Construction spending drops unexpectedly by 0.4 percent

THE BALTIMORE SUN

WASHINGTON - U.S. construction spending unexpectedly fell 0.4 percent in November from a record the previous month as sales of new homes tumbled and wet weather delayed projects, a government report showed yesterday.

The $1.013 trillion pace came after a revised 0.3 percent October gain that was higher than first reported, the Commerce Department said. Spending at an annual rate topped the trillion-dollar mark for the first time in July.

Homebuilding carried the U.S. construction market in 2004 as mortgage rates held near record lows, driving spending to records in nine of the 11 months through November. Some economists expect an improved labor market to bolster housing demand this year, even as the Federal Reserve lifts interest rates to control inflation.

"Construction of all types is strong, particularly given that November was a month in which the weather did not cooperate," Neal Soss, chief economist at Credit Suisse First Boston in New York, said in an interview.

The month was the fifth-wettest November in U.S. history, according to the National Oceanic and Atmospheric Administration. Its records date to 1895.

Construction spending was expected to increase 0.4 percent.

Private residential construction dropped 0.4 percent in November to an annual rate of $554.7 billion.

Sales of new homes fell 13 percent in November, the biggest drop in almost 11 years, the Commerce Department said Dec. 23. The National Association of Realtors still expects a record 1.18 million sales for 2004, slowing to 1.13 million this year.

Private residential construction, which accounts for more than half of all U.S. construction spending, was boosted in 2004 by the second-lowest mortgage rates in history, according to Freddie Mac. Rates for a 30-year fixed-rate mortgage averaged 5.84 percent last year, one basis point above the 2003 record.

"I do think we have peaked," said David Lereah, the Realtor association's chief economist, who expects those same rates to rise to 6.4 percent this year.

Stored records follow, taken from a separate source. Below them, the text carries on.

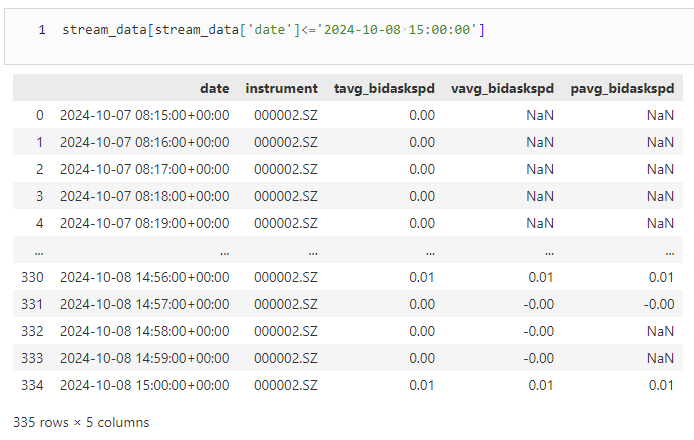Click the 'date' column header
This screenshot has width=694, height=440.
(214, 88)
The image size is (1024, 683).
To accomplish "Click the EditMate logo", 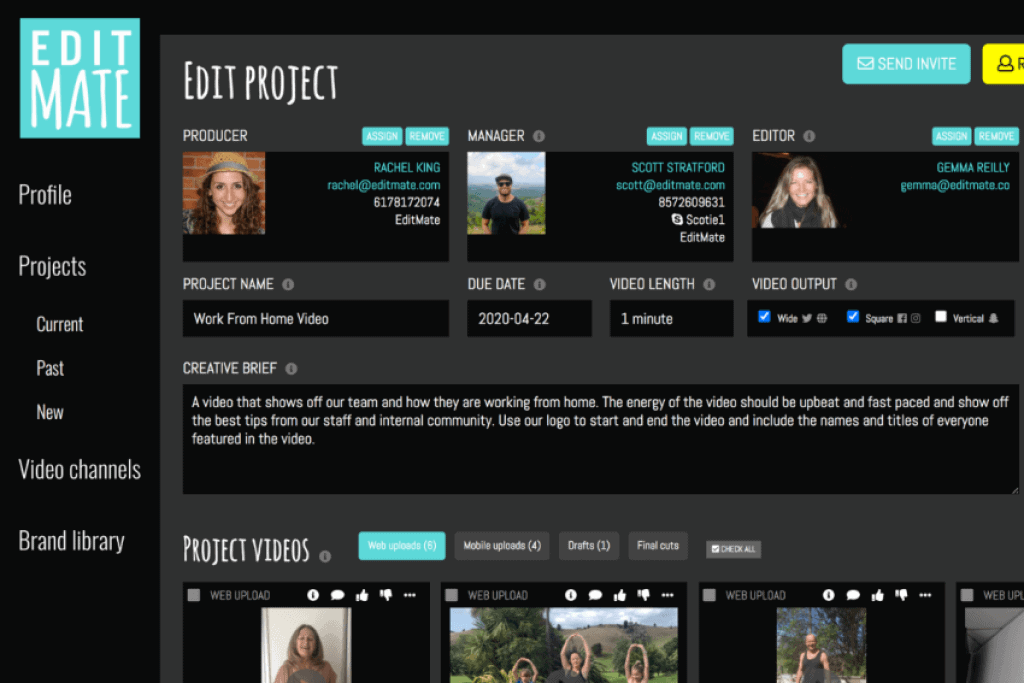I will 80,78.
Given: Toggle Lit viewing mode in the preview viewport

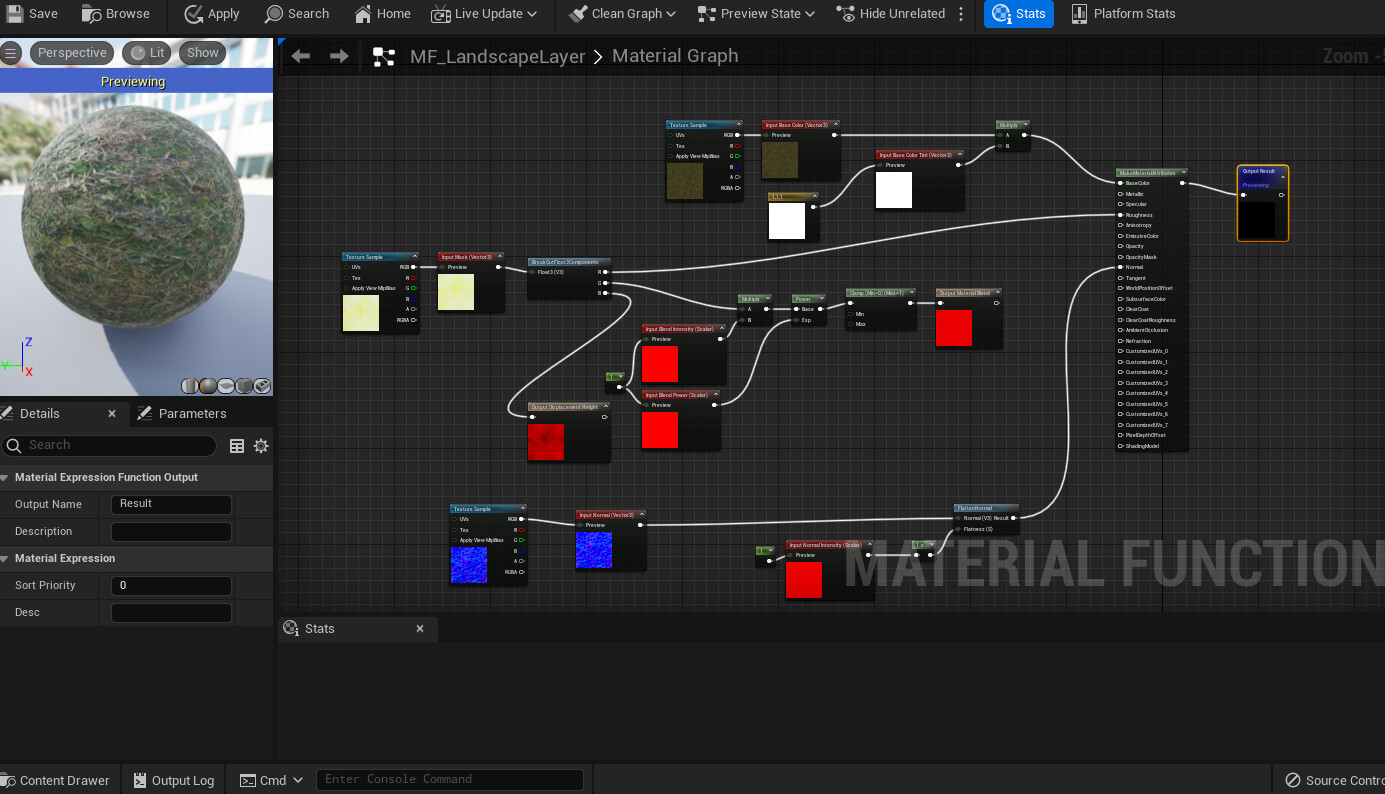Looking at the screenshot, I should click(x=146, y=52).
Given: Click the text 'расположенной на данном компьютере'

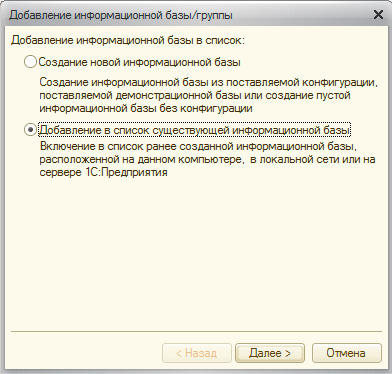Looking at the screenshot, I should tap(140, 159).
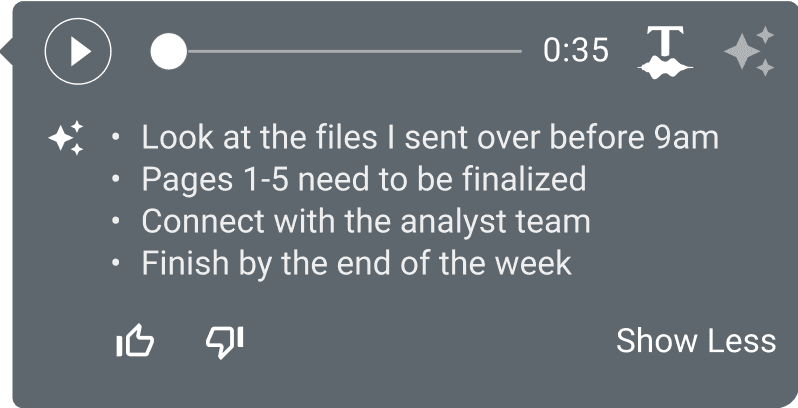
Task: Click the white sparkle icon beside the summary bullets
Action: click(x=67, y=138)
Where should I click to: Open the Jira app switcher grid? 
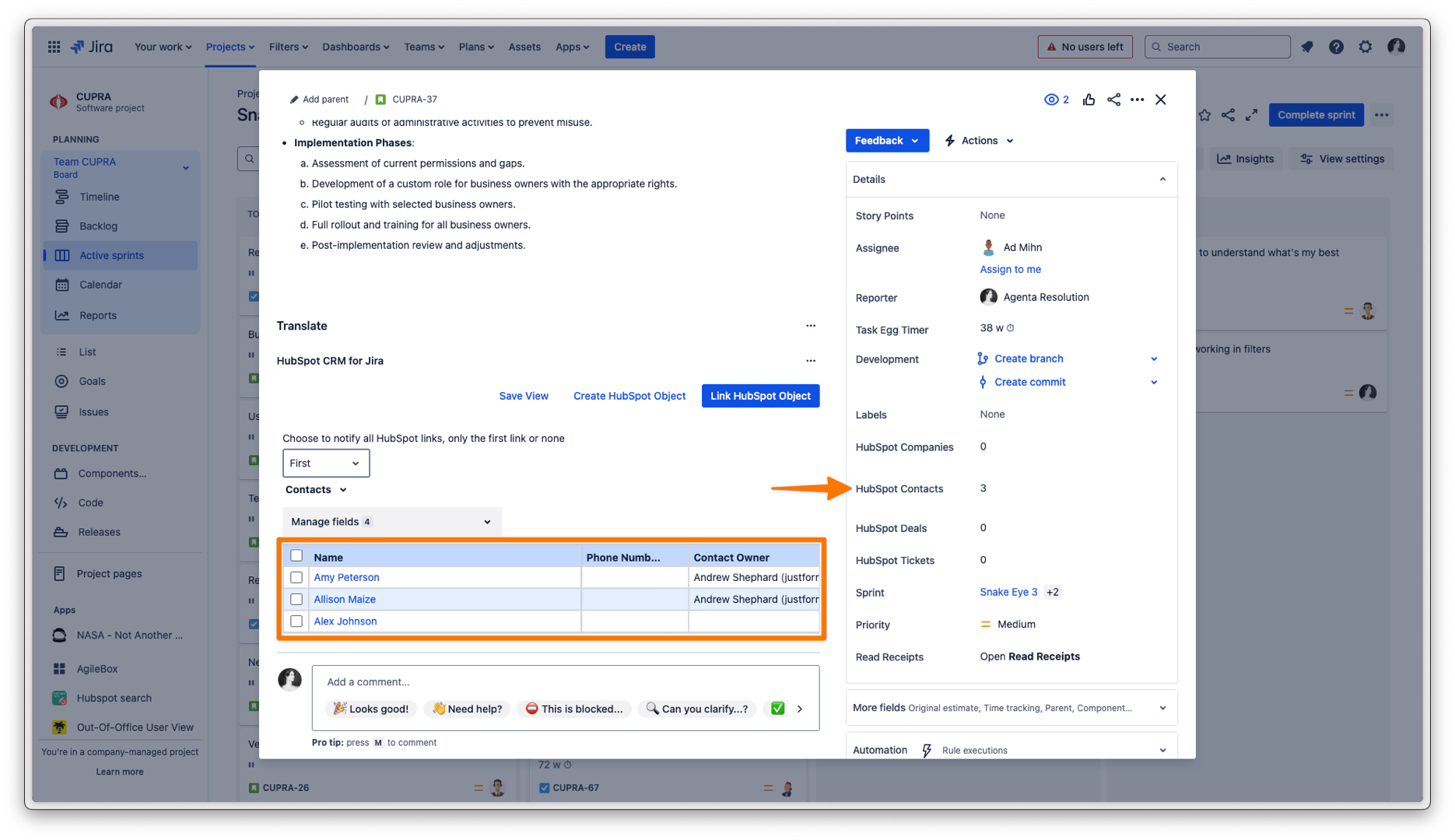(54, 47)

Government-funded construction rose 0.4 percent in November to an annual rate of $236.3 billion. Federal construction spending increased 2.9 percent to $17.5 billion, while state and local spending increased 0.2 percent to $218.7 billion.

Public spending on commercial projects rose 5.1 percent to $4.3 billion in November, while spending on amusement and recreation projects rose 3.6 percent to $10.4 billion.

Total privately funded construction fell 0.6 percent to $777.1 billion in November after slipping 0.1 percent in October, the report showed. Private non-residential building, hindered by a glut of office space, dropped 1.2 percent to $222 billion.

Communication-related construction led the decline, falling 12 percent to $12.6 billion. Spending on offices fell 2.2 percent to $30.5 billion.

The November construction spending report included positive combined revisions of $16.7 billion to the two previous months. The October increase to an all-time high of $1.017 trillion was revised from a previous report of no change.

Construction spending is benefiting from public and private repair work generated by damage from the four hurricanes that pummeled the Southeast in August and September, causing more than $26 billion in insured losses.

Anthony Chan of JPMorgan Fleming Asset Management expects hurricane recovery work to generate 500,000 jobs this year, boosting overall job creation to 2.5 million.